Avez-vous constaté une régression des droits des femmes après le retrait de la Turquie de la Convention d’Istanbul ?

Cette situation est tragique et comique à la fois. Nous sommes le premier pays à avoir ratifié la Convention, nous lui avons donné son nom et l’avons intégré dans notre Constitution. Le Président Erdogan a cependant décidé unilatéralement du retrait de la Turquie alors qu’un tel acte requiert à l’origine un accord parlementaire. Sa décision a causé une grande réaction ainsi que des manifestations mais également une importante répression.

Je suis certaine d’avoir constaté une régression car même si la Convention n’était pas parfaite, elle protégeait les femmes. Dorénavant, l’impunité, le sexisme et les violences vont croître. La plupart des hommes pensent pouvoir traiter les femmes n’importe comment car elles ont perdu leur protection.

Que pensez-vous des manifestations en Iran suite au décès de Mahsa Amini ? De quoi sa mort est-elle le symptôme ?

J’ai été triste d’apprendre qu’une jeune femme a été tuée par les forces de l’ordre sans aucune raison mais cet événement a permis une rupture. Mahsa Amini n’est pas la première, je pense que la population est pleine de colère et désormais elle l’est collectivement dans la rue.

En Turquie, mais aussi dans d’autres pays, nous avons des problèmes similaires car, peu importe notre statut, nous vivons dans une société patriarcale.

Ensemble, les femmes peuvent tout faire. Elles sont fortes partout dans le monde. Regardez en Iran, malgré les personnes tuées, la population est toujours dans la rue. C’est un message important pour toutes les personnes qui cherchent à déterminer notre condition.
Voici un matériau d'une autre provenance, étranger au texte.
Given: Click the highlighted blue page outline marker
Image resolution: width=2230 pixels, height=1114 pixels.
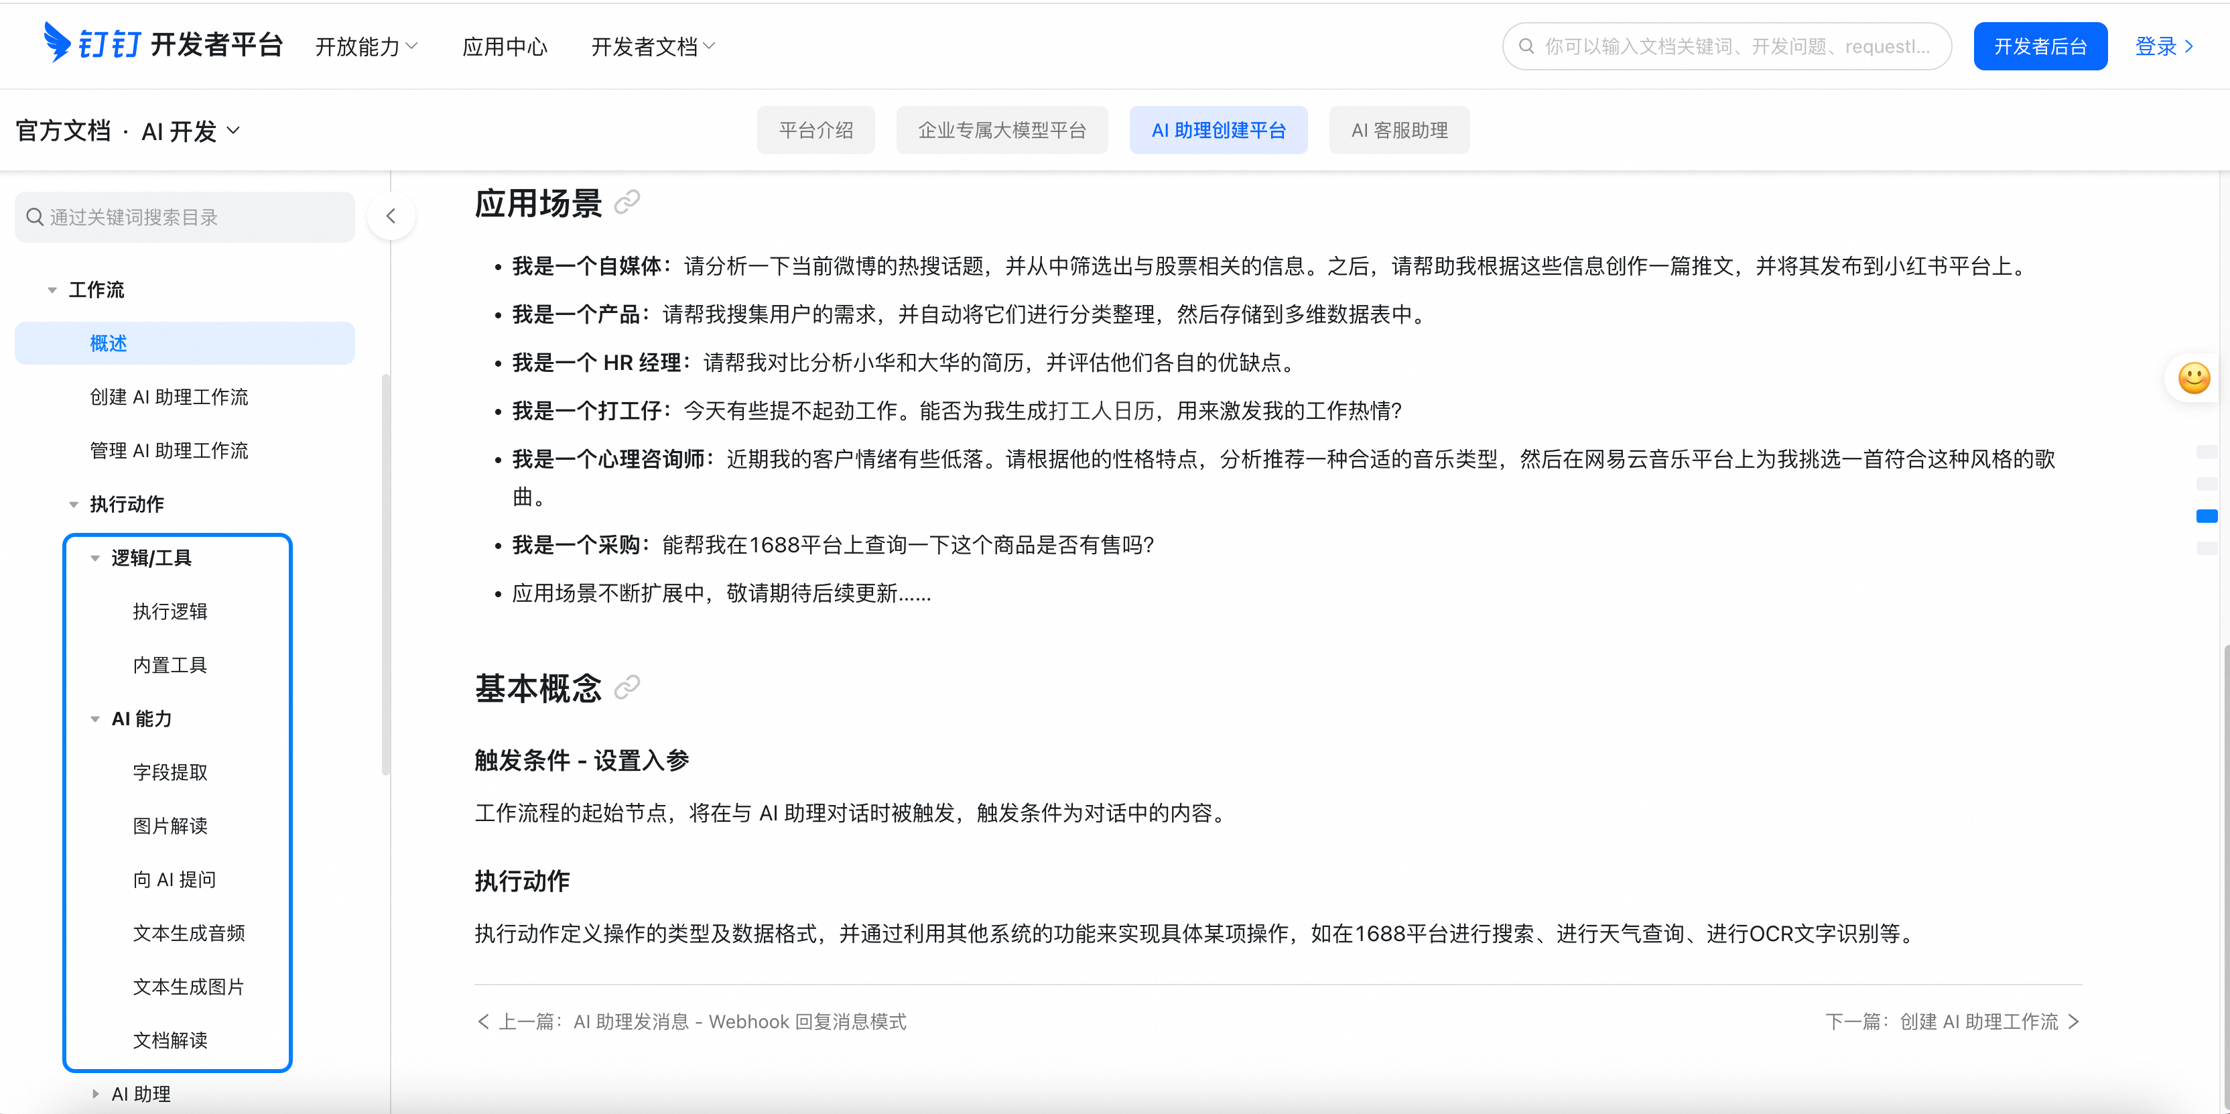Looking at the screenshot, I should point(2207,516).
Comment percevez-vous le futur des femmes et filles turques ?

Avant Erdogan, il y avait des règles mais aujourd’hui plus personne ne croit aux règles ou à la loi. Avant, il y avait des violations mais aussi une justice. Maintenant, il n’y a plus de règles, il n’y a que de l’injustice et de l’impunité. Jour après jour, la situation empire.
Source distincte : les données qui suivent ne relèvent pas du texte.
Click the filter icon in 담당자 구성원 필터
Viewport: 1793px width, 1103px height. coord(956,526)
Le 25 novembre, pour la Journée internationale pour l’élimination des violences à l’encontre des femmes, eu lieu une marche à Istanbul. 200 femmes ont été détenues, 2 d’entre elles sont des réfugiées et seront rapatriées. Les jours suivants, les femmes sont toutefois restées dans la rue.

C’est dangereux mais nous devons poursuivre la lutte. Nous n’avons pas le choix. Je suis optimiste car je sais que je fais partie d’un momentum, je sais que les femmes sont fortes et se battent pour leurs droits.

Quel est votre message pour le public en France ?

Les personnes en France doivent montrer leur solidarité envers les autres pays.

Elles doivent être conscientes et comprendre les problèmes en Turquie. C’est un mouvement important et fort mais nous avons besoin de soutien. Nous ne souhaitons pas perdre une autre sœur à cause de ce système.

Je veux dire aux femmes françaises d’être conscientes et de tenter de mettre la Turquie sur leur agenda. Nous ne sommes pas à la guerre et nous ne sommes pas comme l’Iran, l’Ukraine ou l’Afghanistan. Mais chaque personne est importante. N’oubliez pas le reste du monde qui souffre aussi. En France aussi, plus de 100 femmes ont été tuées. Nous faisons l’expérience de problèmes similaires à cause du système patriarcal.

Ecrivez des articles, faites des documentaires et informez-vous. Soyez solidaire et conscient·es de la situation actuelle en Turquie.